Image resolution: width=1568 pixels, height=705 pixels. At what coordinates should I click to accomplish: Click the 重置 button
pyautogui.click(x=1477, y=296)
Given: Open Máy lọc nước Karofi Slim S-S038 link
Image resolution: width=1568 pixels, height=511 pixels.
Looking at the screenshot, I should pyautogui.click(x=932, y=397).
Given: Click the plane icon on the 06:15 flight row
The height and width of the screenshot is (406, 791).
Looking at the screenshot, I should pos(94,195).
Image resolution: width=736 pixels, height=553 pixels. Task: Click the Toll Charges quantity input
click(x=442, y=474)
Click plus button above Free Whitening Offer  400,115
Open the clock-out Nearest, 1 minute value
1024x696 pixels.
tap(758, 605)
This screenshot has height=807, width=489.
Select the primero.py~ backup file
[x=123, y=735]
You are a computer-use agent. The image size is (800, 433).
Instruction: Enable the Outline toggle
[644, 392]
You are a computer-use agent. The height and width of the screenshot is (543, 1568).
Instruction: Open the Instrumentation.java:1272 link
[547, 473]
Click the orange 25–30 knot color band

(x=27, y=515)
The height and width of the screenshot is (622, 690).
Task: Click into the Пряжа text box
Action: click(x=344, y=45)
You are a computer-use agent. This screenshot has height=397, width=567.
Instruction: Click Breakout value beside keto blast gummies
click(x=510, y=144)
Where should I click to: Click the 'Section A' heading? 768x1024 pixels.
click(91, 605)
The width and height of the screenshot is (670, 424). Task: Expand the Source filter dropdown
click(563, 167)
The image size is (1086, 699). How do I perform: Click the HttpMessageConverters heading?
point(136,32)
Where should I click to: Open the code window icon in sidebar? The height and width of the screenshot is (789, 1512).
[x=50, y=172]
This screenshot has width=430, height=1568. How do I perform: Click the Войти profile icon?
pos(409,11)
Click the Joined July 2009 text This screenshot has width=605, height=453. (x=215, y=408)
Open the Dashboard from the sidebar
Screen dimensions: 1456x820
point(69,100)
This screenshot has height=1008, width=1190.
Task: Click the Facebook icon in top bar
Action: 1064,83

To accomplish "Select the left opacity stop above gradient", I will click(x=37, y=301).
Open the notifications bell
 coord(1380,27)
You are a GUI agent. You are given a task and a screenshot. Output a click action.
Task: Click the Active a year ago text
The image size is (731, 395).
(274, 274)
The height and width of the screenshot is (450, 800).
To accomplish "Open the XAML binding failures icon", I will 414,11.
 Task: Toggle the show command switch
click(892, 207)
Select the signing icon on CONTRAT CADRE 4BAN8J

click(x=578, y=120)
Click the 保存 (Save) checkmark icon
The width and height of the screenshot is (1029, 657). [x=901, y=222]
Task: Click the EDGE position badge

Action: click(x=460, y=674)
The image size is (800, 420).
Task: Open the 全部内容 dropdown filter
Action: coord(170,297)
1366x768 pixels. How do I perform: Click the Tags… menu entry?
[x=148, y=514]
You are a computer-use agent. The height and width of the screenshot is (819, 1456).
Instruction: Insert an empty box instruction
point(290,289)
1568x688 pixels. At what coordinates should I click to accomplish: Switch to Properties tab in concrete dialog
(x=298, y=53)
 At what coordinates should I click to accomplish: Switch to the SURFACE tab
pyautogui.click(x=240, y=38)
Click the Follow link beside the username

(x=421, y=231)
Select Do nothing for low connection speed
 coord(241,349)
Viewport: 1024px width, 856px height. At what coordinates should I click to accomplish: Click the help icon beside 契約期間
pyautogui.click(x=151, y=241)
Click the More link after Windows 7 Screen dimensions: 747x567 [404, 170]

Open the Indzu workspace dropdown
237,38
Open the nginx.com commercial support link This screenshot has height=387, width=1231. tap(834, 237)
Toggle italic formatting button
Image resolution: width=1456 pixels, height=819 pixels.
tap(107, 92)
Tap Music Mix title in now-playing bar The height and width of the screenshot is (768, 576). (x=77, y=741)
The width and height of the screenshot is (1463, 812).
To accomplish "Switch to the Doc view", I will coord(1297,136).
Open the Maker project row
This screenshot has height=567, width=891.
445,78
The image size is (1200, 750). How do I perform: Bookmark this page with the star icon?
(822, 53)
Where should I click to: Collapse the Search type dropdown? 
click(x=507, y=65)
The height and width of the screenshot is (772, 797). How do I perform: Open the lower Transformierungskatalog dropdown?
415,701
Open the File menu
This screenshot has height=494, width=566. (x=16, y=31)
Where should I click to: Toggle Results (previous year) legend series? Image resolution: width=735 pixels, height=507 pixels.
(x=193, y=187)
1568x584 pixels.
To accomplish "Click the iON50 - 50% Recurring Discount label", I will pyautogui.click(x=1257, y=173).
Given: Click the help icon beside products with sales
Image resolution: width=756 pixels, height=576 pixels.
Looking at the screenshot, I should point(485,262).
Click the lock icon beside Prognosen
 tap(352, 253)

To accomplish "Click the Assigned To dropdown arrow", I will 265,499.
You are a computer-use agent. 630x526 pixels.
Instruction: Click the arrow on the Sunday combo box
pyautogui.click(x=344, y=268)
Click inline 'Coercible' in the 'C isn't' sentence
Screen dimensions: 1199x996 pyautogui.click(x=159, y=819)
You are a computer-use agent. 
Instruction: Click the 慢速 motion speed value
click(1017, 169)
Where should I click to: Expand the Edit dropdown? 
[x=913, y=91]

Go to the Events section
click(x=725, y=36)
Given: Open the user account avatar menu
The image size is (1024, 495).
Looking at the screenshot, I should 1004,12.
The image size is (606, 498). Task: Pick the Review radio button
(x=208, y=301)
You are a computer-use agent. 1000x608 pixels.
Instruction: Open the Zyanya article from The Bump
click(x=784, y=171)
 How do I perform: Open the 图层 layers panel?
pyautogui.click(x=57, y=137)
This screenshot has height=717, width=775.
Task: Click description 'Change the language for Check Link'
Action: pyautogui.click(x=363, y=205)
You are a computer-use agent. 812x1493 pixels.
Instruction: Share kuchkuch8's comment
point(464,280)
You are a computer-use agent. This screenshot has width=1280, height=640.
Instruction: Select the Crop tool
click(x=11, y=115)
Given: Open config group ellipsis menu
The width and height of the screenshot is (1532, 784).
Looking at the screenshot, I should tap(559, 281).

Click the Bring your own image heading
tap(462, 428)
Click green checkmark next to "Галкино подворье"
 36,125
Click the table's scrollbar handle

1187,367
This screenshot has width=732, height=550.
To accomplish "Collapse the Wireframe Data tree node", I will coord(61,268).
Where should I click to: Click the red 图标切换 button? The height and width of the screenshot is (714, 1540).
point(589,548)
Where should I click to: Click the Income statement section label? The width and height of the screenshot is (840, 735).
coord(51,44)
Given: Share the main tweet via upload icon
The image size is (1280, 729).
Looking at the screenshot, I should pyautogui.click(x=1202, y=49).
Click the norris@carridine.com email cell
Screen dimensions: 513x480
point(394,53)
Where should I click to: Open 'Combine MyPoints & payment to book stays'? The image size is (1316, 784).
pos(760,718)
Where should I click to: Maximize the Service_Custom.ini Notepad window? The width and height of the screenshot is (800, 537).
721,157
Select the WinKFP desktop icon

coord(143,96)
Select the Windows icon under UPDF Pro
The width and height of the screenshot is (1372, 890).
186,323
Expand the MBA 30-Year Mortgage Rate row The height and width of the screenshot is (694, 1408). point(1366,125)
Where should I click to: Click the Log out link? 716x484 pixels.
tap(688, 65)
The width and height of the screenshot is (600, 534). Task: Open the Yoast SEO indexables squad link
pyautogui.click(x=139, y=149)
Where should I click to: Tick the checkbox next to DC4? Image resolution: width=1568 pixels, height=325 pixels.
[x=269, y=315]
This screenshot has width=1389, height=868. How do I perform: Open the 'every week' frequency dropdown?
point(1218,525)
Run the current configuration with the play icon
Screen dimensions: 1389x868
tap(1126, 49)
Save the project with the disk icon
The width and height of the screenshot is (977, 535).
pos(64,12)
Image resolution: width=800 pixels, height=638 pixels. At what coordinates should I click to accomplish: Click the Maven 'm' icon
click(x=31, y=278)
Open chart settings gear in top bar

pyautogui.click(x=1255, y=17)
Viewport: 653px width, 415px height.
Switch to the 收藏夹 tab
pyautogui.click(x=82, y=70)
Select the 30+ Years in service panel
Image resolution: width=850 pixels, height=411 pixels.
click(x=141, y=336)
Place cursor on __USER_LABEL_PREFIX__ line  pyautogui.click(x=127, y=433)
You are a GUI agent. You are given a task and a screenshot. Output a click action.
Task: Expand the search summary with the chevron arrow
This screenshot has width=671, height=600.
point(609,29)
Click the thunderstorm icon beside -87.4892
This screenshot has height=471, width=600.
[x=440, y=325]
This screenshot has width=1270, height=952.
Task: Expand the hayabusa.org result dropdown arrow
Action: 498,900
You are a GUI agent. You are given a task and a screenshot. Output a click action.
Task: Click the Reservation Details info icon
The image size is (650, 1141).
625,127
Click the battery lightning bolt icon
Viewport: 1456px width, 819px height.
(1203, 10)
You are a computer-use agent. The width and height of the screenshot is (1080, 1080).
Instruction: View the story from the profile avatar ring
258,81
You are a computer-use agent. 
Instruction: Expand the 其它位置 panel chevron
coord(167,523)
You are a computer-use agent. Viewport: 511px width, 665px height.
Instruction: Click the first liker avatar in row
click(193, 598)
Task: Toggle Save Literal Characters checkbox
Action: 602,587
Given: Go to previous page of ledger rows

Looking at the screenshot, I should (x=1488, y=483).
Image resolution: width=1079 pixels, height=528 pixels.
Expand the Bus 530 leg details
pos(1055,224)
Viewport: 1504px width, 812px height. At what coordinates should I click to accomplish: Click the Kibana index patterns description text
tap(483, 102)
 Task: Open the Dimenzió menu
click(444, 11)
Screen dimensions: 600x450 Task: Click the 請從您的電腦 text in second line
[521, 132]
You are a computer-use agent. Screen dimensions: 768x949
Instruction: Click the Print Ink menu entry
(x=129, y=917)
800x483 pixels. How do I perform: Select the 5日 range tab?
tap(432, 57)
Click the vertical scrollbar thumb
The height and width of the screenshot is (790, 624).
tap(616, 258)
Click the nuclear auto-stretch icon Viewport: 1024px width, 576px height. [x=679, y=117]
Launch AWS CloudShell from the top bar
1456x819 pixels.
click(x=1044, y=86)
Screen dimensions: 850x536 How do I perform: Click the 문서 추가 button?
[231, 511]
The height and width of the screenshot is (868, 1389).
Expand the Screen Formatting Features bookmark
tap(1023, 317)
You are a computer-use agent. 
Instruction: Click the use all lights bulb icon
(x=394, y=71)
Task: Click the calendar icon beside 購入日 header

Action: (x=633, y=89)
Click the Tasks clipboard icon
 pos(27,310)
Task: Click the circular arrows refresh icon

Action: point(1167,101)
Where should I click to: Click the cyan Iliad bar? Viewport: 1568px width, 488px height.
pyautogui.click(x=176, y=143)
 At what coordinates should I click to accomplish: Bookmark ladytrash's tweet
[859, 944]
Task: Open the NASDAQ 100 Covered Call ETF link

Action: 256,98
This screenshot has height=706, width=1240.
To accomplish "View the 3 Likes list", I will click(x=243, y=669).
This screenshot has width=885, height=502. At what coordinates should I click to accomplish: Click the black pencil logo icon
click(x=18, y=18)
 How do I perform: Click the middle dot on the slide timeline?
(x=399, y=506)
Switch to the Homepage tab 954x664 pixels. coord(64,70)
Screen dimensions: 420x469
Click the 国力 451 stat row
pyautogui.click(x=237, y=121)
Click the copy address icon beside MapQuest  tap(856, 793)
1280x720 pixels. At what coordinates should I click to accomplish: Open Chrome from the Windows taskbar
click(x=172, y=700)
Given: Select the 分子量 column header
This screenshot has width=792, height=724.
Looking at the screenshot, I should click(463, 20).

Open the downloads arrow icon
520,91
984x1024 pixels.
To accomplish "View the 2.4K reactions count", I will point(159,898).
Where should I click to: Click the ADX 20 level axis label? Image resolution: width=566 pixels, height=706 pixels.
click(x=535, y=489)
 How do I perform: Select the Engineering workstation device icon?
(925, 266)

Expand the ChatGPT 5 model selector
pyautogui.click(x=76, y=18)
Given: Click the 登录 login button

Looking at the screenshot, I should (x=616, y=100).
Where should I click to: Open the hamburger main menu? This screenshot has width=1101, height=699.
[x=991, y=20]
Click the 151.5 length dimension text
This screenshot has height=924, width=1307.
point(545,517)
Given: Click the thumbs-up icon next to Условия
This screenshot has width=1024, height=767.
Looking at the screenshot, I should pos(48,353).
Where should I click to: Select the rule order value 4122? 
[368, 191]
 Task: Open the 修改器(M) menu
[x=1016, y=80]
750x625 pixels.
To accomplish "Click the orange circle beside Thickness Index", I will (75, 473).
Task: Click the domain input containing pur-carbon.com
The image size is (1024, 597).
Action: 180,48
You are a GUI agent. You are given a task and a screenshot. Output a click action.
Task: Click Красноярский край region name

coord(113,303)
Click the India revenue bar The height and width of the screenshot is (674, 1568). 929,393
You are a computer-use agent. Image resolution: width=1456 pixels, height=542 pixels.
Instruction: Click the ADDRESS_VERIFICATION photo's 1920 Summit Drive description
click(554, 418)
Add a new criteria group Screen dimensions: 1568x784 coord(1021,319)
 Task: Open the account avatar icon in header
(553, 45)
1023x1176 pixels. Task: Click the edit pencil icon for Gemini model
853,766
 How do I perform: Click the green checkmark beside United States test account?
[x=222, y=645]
==========
> [WHAT YOU HAVE TO DO] Rewrite the entries from the line with "Click the India" up to and including the line with "click(554, 418)" as a Markdown table with two columns, Row and Line. Number each row and leave out any blank lines.

> [RESPONSE TO THIS TASK]
| Row | Line |
|---|---|
| 1 | Click the India revenue bar The height and width of the screenshot is (674, 1568). 929,393 |
| 2 | You are a computer-use agent. Image resolution: width=1456 pixels, height=542 pixels. |
| 3 | Instruction: Click the ADDRESS_VERIFICATION photo's 1920 Summit Drive description |
| 4 | click(554, 418) |